利巴韦林治疗慢性丙型肝炎的机制目前尚不清楚。微列分析显示利巴韦林可以增强干扰素刺激基因的诱导作用。在干扰素联合利巴韦林或单独治疗慢性丙型肝炎的早期，我们对病毒动力学，血清细胞因子表达和病毒突变进行了分析。50名基因1型的慢性丙肝患者被随机分配到两个组。一组进行48周的联合治疗，另一组前4周不服用利巴韦林，在随后的44周进行联合治疗。对病毒动力学的一期和二期进行评估。IP10，MIG和MCP1作为干扰素刺激基因产物进行定量。在两组中一期病毒下降相似。服用利巴韦林的患者比未服用利巴韦林的患者二期病毒下降更快，在12小时，联合治疗的患者比干扰素单独治疗的患者血清IP10表达高，这有差异在一期应答好的患者中更为明显。IP10的表达与一期二期动力学及第3天的利巴韦林血清学浓度具有相关性。 利巴韦林促进了对长效干扰素有原始应答患者的早期病毒学应答。随着利巴韦林的治疗，干扰素刺激基因诱导的细胞因子与病毒动力学相关，表明利巴韦林增强了干扰素信号肽。

吉林大学第一医院肝胆胰内科 吕娟 牛俊奇 摘译

本文首次发表于[Gastroenterology, 2010, 139(1): 154-62.e4. ]

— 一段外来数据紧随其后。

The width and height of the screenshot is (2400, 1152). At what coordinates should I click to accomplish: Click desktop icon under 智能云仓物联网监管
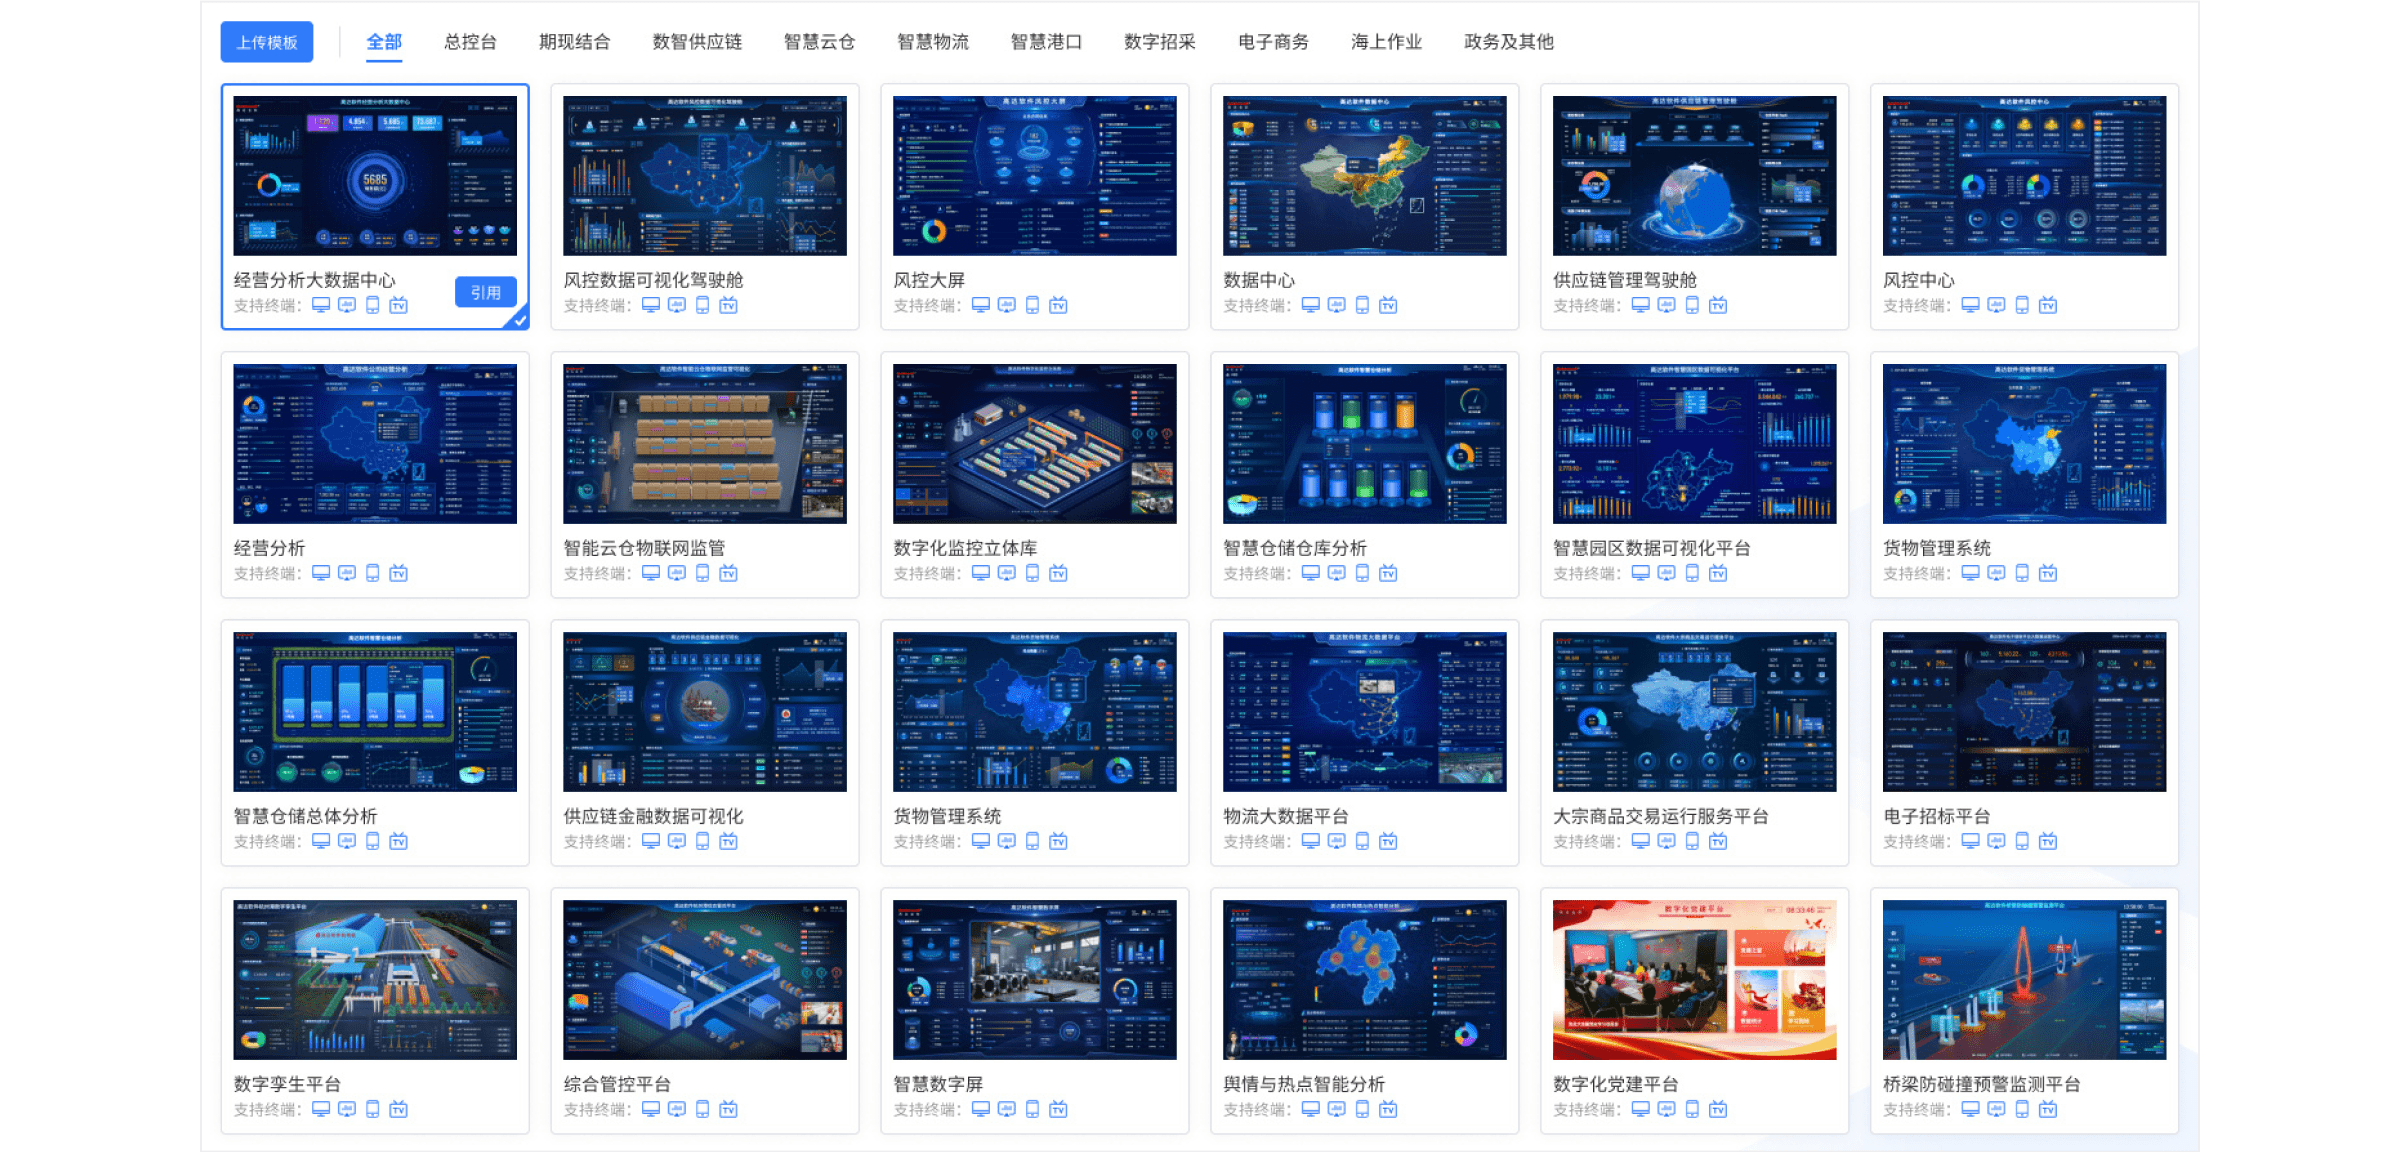click(x=651, y=573)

Ribavirin improves early responses to peginterferon through improved interferon signaling

Background & Aims: The therapeutic mechanisms of ribavirin for hepatitis C are unclear.  Microarray analyses have shown that ribavirin increases induction of interferon-stimulated genes(ISGs). We evaluated viral kinetics, serum cytokine expression, and viral mutagenesis during early stages of peginterferon therapy with and  without ribavirin. Methods: Fifty patients with chronic hepatitis C virus (HCV) infection genotype 1 were randomly assigned to groups that were given peginterferon alfa-2a, with or without ribavirin, for 4 weeks; all patients then received an additional 44 weeks of combination therapy. First- and second-phase viral kinetics were evaluated. Serum levels of IP10, MIG, and MCP1 were quantified as measures of the ISG response. Results: The first-phase decrease in HCV RNA was similar between groups. Patients that received ribavirin had a more rapid second-phase decrease, compared with patients that did not receive ribavirin—particularly those with an adequate first-phase decrease (0.61 vs. 0.35 log10 IU/mL/week, p=0.018). At 12 hrs, fold induction of serum IP10 was higher in patients given the combination therapy than those given only peginterferon (7.6- vs. 3.8-fold, p=0.01); however, the difference was greatest in patients with an adequate first-phase decrease in HCV RNA. IP10-induction correlated with first- and second-phase kinetics and with ribavirin serum concentrations on day 3. Conclusion: Ribavirin improves the kinetics of the early response to therapy in patients with an adequate initial response to peginterferon. Induction of interferon-stimulated cytokines correlates with viral kinetics following ribavirin therapy, suggesting that ribavirin promotes interferon signaling.